_PROBLEM REQUIREMENTS_:
The records that follow are to be reproduced verbatim.
**** STORED DATA ****
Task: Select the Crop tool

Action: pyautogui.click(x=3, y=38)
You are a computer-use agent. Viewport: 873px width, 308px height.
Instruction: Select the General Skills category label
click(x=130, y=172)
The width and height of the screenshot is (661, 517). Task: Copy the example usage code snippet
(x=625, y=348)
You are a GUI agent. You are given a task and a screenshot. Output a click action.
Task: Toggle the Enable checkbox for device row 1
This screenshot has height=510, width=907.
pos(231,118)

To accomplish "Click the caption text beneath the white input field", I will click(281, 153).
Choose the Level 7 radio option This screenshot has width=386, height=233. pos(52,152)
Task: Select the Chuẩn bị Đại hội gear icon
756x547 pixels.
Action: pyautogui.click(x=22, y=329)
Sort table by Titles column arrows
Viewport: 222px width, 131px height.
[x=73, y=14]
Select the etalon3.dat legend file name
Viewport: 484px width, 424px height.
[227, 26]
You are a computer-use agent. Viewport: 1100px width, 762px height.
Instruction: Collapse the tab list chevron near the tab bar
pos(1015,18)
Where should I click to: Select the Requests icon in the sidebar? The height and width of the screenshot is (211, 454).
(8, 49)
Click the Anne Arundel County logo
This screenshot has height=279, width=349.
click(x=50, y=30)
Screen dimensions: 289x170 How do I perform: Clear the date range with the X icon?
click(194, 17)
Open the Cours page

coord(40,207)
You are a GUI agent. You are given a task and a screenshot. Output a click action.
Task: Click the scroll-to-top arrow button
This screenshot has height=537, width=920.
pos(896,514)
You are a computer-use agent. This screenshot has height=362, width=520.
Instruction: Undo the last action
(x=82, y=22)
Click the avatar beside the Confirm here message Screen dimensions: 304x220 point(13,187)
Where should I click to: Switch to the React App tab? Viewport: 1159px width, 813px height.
****
_EXERCISE ANSWER_:
Task: Select the Crop tool

Action: pyautogui.click(x=3, y=38)
You are a computer-use agent. Viewport: 873px width, 308px height.
Instruction: Select the General Skills category label
click(x=130, y=172)
The width and height of the screenshot is (661, 517). Task: Copy the example usage code snippet
(x=625, y=348)
You are a GUI agent. You are given a task and a screenshot. Output a click action.
Task: Toggle the Enable checkbox for device row 1
This screenshot has height=510, width=907.
pos(231,118)

To accomplish "Click the caption text beneath the white input field", I will click(281, 153).
Choose the Level 7 radio option This screenshot has width=386, height=233. pos(52,152)
Task: Select the Chuẩn bị Đại hội gear icon
756x547 pixels.
Action: pyautogui.click(x=22, y=329)
Sort table by Titles column arrows
Viewport: 222px width, 131px height.
[x=73, y=14]
Select the etalon3.dat legend file name
Viewport: 484px width, 424px height.
[227, 26]
You are a computer-use agent. Viewport: 1100px width, 762px height.
Instruction: Collapse the tab list chevron near the tab bar
pos(1015,18)
Where should I click to: Select the Requests icon in the sidebar? The height and width of the screenshot is (211, 454).
(8, 49)
Click the Anne Arundel County logo
This screenshot has height=279, width=349.
click(x=50, y=30)
Screen dimensions: 289x170 How do I perform: Clear the date range with the X icon?
click(194, 17)
Open the Cours page

coord(40,207)
You are a GUI agent. You are given a task and a screenshot. Output a click action.
Task: Click the scroll-to-top arrow button
This screenshot has height=537, width=920.
pos(896,514)
You are a computer-use agent. This screenshot has height=362, width=520.
Instruction: Undo the last action
(x=82, y=22)
Click the avatar beside the Confirm here message Screen dimensions: 304x220 point(13,187)
Where should I click to: Switch to the React App tab? Viewport: 1159px width, 813px height.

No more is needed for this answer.